I guess you were unlucky. My nas was second hand, so the manufacturer taking an interest is not relevant in my case. And even a tenner per 1tb drive adds up to £40 (which is a good deal of money for me).

But I do my research first and there are forums where people share info and my drives were compatible according to the folks there, so that was good enough for me. And they are by a major manufacturer and not relying on USB which is probably more likely where the incompatibility arises.

So, of course if you buy a new nas, need the support and like to follow best advice, I couldn't agree more. Oh and you can afford it, but if you bought new you probably can.

Graham


:thumbs:
 
I guess you were unlucky. My nas was second hand, so the manufacturer taking an interest is not relevant in my case. And even a tenner per 1tb drive adds up to £40 (which is a good deal of money for me).


Hi mate, where did you find drives that cheap?
 
Hi mate, where did you find drives that cheap?

I got a brace of 1tb for around £50 each from ebuyer.com I got Hitachi Deskstar but they seem to be out of stock now.

I have used this brand of disks for many years now and never had a failure. I do know Seagate drives have had their share of issues recently, so every manufacturer has it's less successful products.

But obviously do as much research as you can.

Graham
 
My backup setup .. I don't use raid drives, there is a case for them but for me i hate the wasted space ... For the important stuff, i.e pictures, documents etc ..

250gb Mac Laptop hard disk 70gb worth of photos (copy 0) (primary system)
Mac Time Machine backup (500gb Buffalo) (copy 1)
Media Center PC (1tb USB drive) (copy 2) (photos/music/film only)
360 GB USB portable drive (Super Duper bootable Clone of Mac Laptop) (copy 3)
60 GB Usb portable (Photos only)(copy 4) (yes needs upgrade)

I find it hard these days to keep the photos i produce safe, raid or not i find multiple copies on separate drives the way to go and the only way to guarantee piece of mind over lose of data, it only takes 1 error in typing or deleting something to render the data on a raid drive inaccessible and if this is the only copy then you are doomed .. How the hell ill keep these photos for years to come is a mystery without the layers i have in place now ill never know ... Id like my kid to be able to see the past he has had ...

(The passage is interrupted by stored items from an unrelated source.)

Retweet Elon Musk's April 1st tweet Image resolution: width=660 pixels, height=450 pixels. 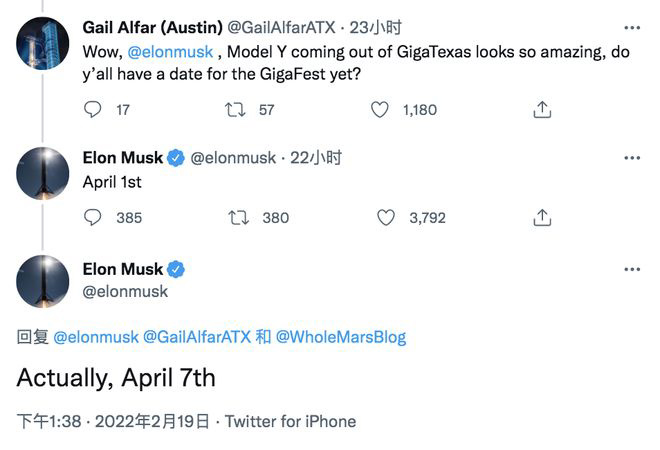239,218
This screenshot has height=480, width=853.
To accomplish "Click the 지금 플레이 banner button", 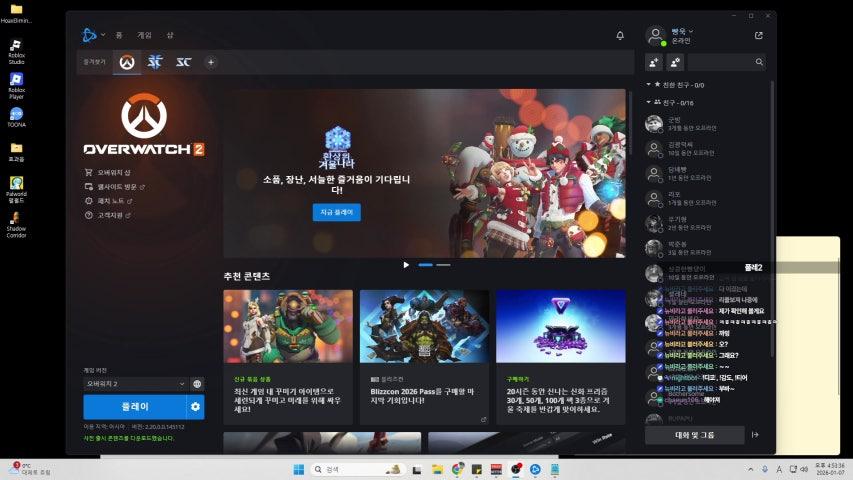I will pos(337,212).
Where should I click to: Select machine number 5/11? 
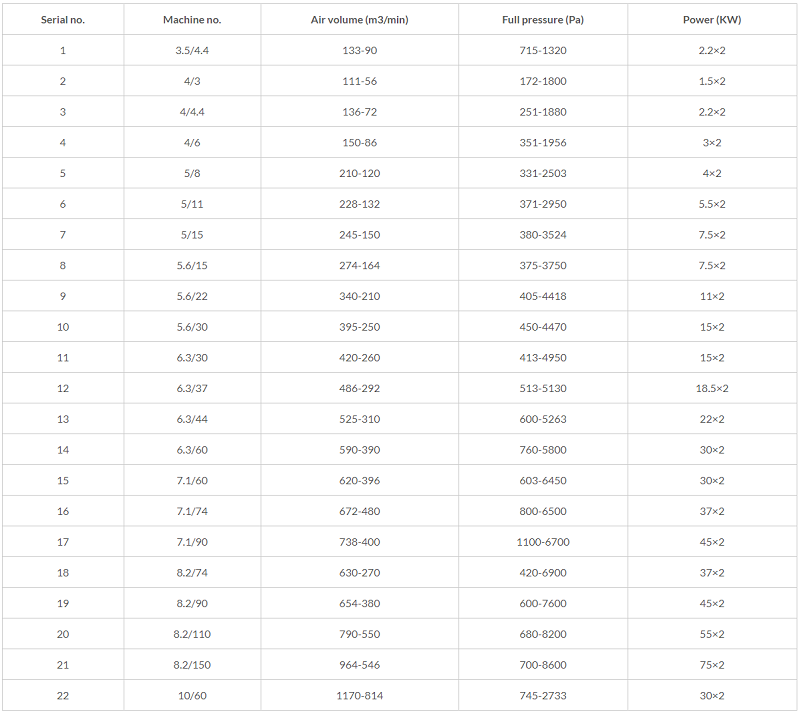coord(192,204)
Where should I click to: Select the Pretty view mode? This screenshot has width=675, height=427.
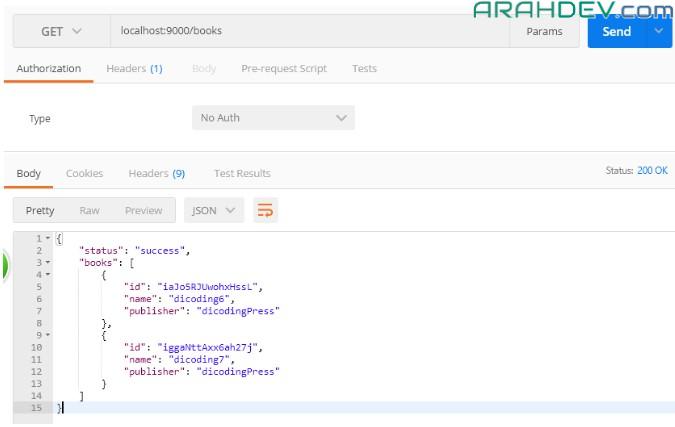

Old timers and their film had it easier id say :D (sorry if that sounded flaimbait)
 
right ok i have decided to do the following;

Get a single 500gb NAS unit with a 500gb USB drive to back up to. If i can afford it i will also install a 500gb drive in my pc so i have 3 copies.

I know this is no use against fire but i better than what i hav

which units do i go for, i notice the single drive units do not have any fans, is this a problem?
 
right ok i have decided to do the following;

Get a single 500gb NAS unit with a 500gb USB drive to back up to. If i can afford it i will also install a 500gb drive in my pc so i have 3 copies.

I know this is no use against fire but i better than what i hav

which units do i go for, i notice the single drive units do not have any fans, is this a problem?

That is pretty much the system I have, I've got a LaCie Rugged hard drive, that is always with me and a LaCie Network Space NAS, the Network Space can be set to sync with a USB drive connected to it, making back ups fairly easy. The only problem I've noticed is that the USB port on the front of the Network Space, doesn't power the Rugged drive.